田んぼで暮らす生き物を守る 農業の効率化との両立をめざして

田んぼは魚の子育ての場
田んぼは稲を育てるだけの場所ではなく、ドジョウやメダカなどの小さな魚にとって重要な子育ての場でもあります。川では水の流れがあるため卵が流されてしまいますが、田んぼの静かな水の中では安全に繁殖できるのです。しかし、作業の効率化のために水路のコンクリート化や深掘が進むことで、魚が田んぼに入れなくなってきました。そこで考案されたのが「水田魚道」です。水路から田んぼへ魚がのぼりやすい階段状の構造を設けることで、田んぼを繁殖の場として再び活用できるようになりました。今では全国各地に広がっています。
複雑な生態系と保全の挑戦
農村生態工学の研究では、生物間の複雑な関係を理解した上で保全策を考える必要があります。例えば、絶滅危惧種となっているタナゴという魚は二枚貝に卵を産み、その二枚貝の幼生は別の種類の魚に寄生して成長します。つまり、タナゴは、二枚貝と二枚貝が寄生する魚が、同所に生息していなければ生き残れないのです。
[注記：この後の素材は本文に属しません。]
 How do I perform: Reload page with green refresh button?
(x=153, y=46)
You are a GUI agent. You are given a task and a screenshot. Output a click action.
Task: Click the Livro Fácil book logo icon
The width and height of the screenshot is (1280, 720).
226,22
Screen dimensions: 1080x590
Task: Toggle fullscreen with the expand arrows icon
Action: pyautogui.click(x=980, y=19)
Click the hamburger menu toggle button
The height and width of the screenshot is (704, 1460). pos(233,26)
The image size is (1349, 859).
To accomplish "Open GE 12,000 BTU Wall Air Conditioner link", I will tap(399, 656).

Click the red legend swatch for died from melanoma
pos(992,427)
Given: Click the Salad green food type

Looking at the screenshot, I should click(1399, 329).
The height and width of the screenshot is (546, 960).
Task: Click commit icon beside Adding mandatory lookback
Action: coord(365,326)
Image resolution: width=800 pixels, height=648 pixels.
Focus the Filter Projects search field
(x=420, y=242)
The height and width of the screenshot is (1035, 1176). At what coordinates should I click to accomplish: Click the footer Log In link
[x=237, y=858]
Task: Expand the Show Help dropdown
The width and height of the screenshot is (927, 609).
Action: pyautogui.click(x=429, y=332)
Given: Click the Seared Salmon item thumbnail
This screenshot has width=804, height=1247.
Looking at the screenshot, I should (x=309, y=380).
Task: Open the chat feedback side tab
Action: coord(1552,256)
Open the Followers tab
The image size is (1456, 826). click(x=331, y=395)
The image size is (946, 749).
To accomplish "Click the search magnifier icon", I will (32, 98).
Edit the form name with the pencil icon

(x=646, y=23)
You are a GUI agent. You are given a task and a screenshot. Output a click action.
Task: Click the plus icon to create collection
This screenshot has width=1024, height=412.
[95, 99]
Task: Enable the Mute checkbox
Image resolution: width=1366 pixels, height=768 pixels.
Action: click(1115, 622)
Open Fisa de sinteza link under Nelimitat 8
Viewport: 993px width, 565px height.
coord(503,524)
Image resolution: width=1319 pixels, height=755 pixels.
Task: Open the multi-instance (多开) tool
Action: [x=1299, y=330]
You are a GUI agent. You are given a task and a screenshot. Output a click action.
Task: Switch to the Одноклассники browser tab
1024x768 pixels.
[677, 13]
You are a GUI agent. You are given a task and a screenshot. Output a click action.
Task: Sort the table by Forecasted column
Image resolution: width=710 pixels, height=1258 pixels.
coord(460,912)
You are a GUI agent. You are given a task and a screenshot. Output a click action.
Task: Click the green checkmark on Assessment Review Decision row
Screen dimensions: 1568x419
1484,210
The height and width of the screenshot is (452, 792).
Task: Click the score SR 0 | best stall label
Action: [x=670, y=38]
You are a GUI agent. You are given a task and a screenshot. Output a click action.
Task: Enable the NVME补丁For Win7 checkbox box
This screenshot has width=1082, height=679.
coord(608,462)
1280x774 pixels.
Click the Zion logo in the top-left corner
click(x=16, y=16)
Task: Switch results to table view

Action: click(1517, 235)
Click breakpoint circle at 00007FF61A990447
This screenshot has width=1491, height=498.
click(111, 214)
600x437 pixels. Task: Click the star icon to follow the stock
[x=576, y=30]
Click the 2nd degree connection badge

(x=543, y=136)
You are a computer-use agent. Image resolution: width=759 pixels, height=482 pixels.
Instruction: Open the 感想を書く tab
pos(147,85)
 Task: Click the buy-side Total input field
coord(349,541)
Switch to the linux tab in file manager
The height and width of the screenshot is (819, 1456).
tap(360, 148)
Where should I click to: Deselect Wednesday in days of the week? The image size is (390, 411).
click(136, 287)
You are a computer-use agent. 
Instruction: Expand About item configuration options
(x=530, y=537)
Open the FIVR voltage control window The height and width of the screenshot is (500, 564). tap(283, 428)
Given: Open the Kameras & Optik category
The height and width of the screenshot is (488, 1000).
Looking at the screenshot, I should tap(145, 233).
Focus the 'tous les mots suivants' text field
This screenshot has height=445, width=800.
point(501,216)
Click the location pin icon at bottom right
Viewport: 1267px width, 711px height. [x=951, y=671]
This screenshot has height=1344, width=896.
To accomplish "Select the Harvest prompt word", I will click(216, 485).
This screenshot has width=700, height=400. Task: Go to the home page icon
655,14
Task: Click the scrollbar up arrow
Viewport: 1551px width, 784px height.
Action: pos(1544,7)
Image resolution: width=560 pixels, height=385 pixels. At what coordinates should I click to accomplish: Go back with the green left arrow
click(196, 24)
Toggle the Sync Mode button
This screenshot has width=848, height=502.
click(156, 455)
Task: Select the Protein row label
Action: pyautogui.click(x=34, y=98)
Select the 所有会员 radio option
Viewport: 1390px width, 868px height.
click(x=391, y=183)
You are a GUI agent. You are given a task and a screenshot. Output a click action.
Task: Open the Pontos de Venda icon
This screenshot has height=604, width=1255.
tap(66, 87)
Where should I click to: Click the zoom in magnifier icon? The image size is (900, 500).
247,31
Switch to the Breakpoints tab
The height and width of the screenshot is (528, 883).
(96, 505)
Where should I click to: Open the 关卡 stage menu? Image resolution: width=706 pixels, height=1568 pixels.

そこで、こうした複雑な関係を踏まえながら、ため池の造成やコンクリート水路内への泥だめ設置など、さまざまな保全策が提案され、農家の協力を得て実践されています。
農村の生態系保全の新たな課題
せっかく田んぼに魚がのぼれるようになり、ため池や水路で生きものを保全できるようになっても、外来種が捕食してしまうという問題が発生しています。中でも、生物多様性に大きな影響を与えているのがアメリカザリガニです。完全に駆除するのは難しいため、「低密度管理」によって被害を抑える方向で研究が進められています。例えば、わなから逃げにくいようにアタッチメントを工夫したり、メスのザリガニが産卵時期に巣に潜る習性を利用して、効率的な捕獲時期を特定したりといったことです。
農村地域の問題として、農家の減少や高齢化により、深刻な人手不足があります。農業のさらなる効率化と生物多様性保全の両立をめざして、地域の人々の理解と協力を得ながら研究が進められています。